[Instructions for the task]
Given the records underneath, please repeat exactly the lines from the line with "The image size is (498, 374)." through the line with "Task: Click the exit icon at toolbar start", passing over any picture.

[Available records]
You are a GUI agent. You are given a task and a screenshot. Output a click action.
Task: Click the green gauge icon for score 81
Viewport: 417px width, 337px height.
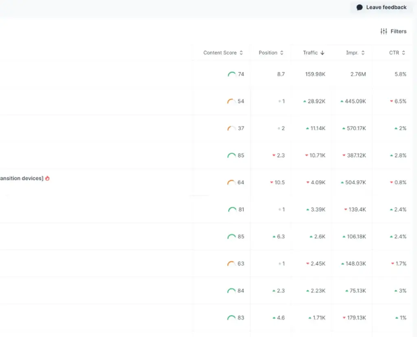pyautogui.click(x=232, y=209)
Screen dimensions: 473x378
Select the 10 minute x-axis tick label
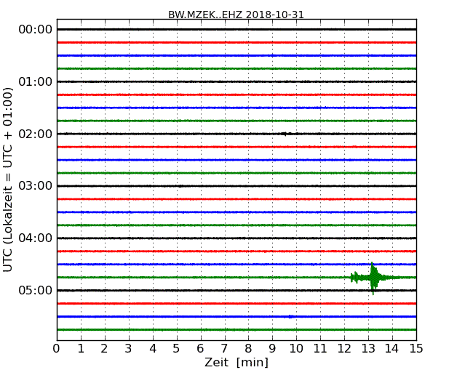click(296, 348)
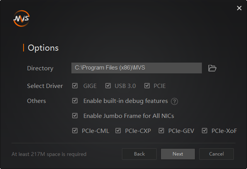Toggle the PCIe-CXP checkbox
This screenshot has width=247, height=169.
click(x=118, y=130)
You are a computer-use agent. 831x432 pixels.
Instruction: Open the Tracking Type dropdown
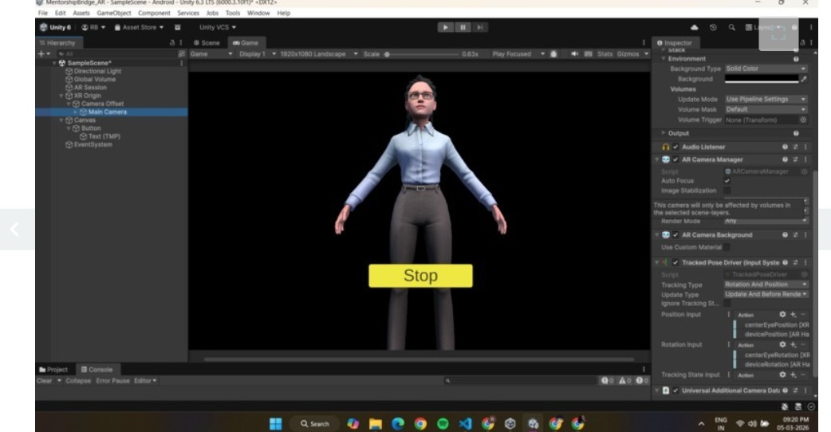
==
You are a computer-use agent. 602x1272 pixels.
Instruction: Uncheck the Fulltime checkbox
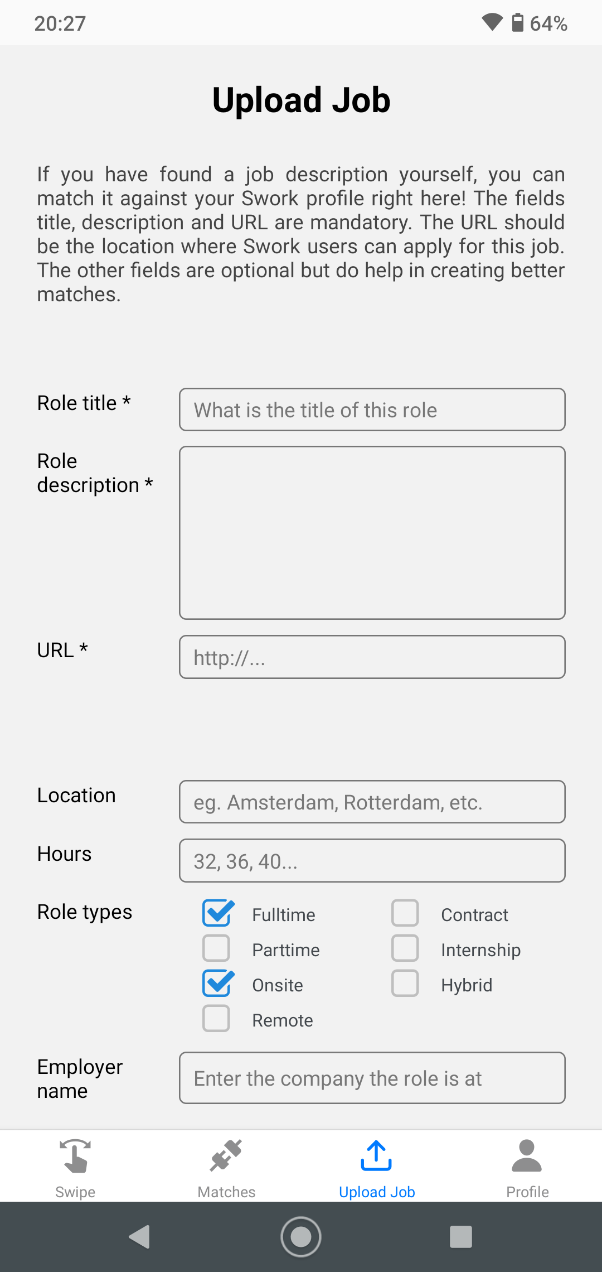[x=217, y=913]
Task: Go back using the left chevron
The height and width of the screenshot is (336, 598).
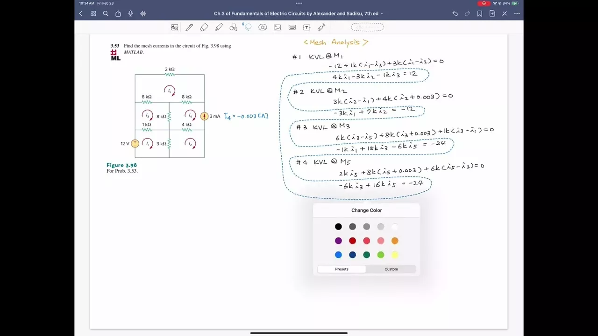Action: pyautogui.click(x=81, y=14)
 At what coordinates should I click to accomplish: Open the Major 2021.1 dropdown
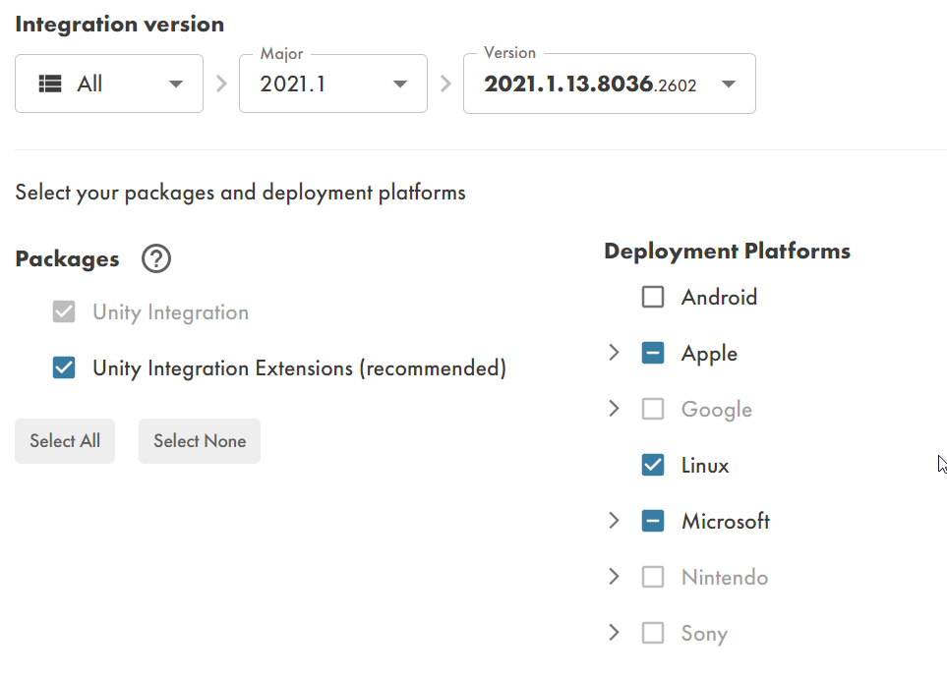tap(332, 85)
...
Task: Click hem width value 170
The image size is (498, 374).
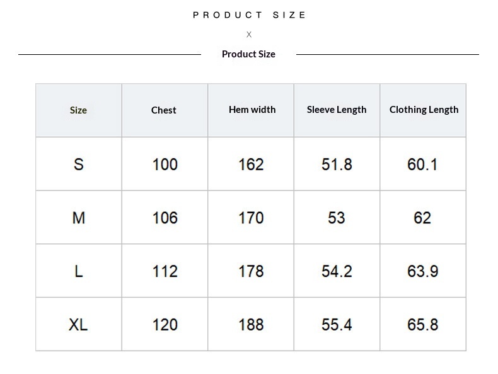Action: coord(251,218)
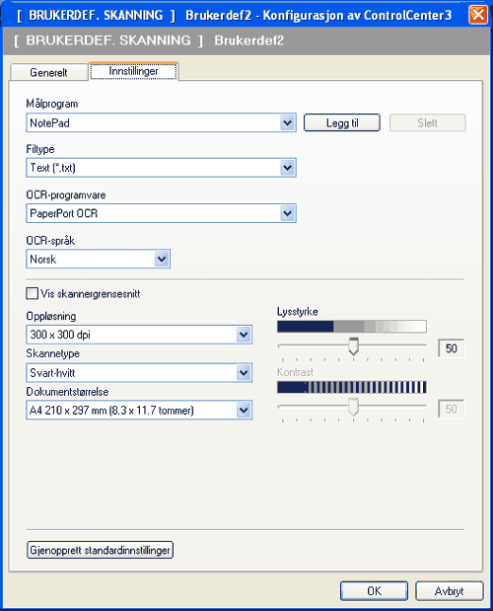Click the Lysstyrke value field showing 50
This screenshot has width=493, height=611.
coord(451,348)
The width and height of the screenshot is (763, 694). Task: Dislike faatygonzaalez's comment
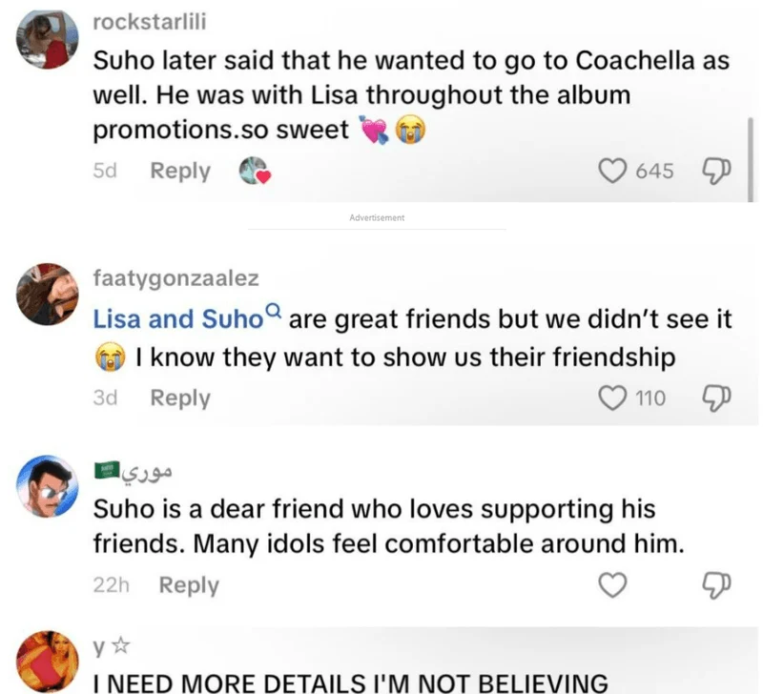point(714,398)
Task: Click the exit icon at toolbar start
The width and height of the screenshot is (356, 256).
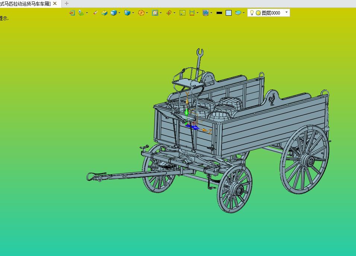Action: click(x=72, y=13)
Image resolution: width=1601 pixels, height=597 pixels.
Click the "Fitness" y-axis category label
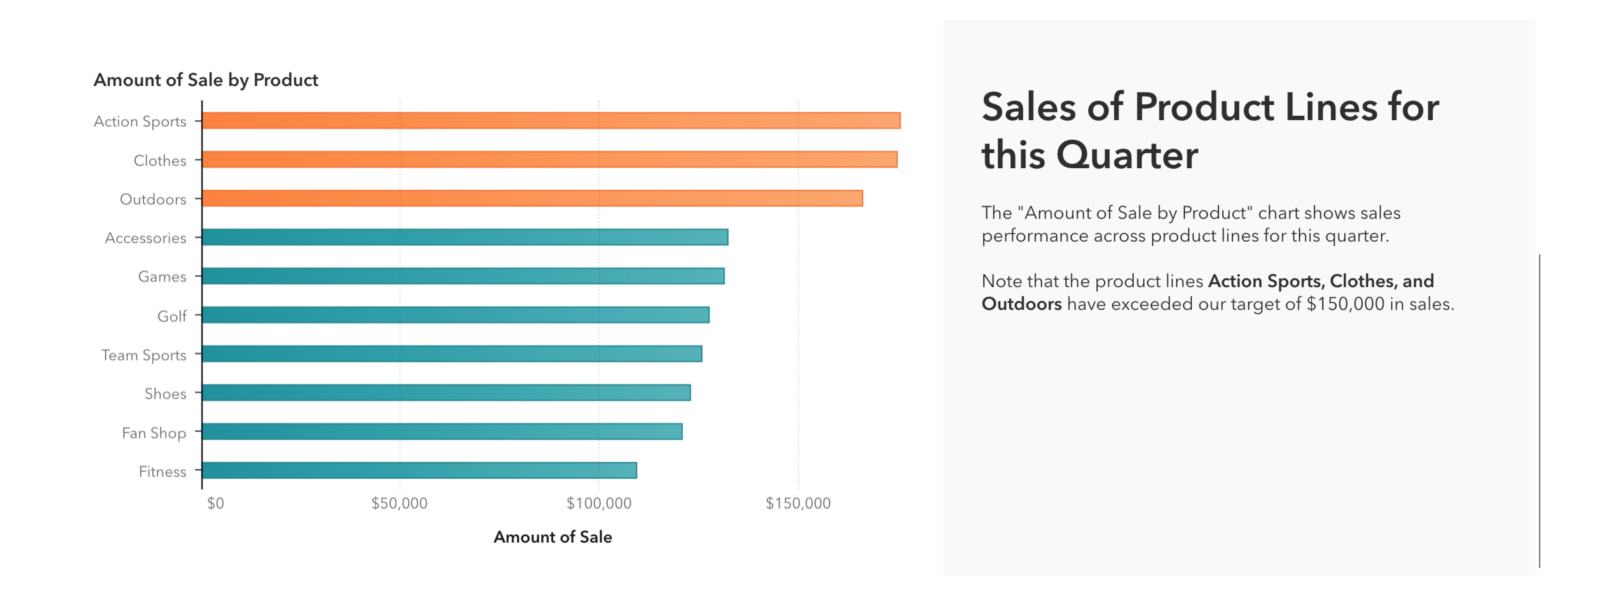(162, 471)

[Solution to the problem]
The image size is (498, 374).
Action: coord(251,218)
Click the Lysstyrke value field showing 50
This screenshot has width=493, height=611.
coord(451,348)
The width and height of the screenshot is (763, 694). Task: Dislike faatygonzaalez's comment
point(714,398)
Task: Click the exit icon at toolbar start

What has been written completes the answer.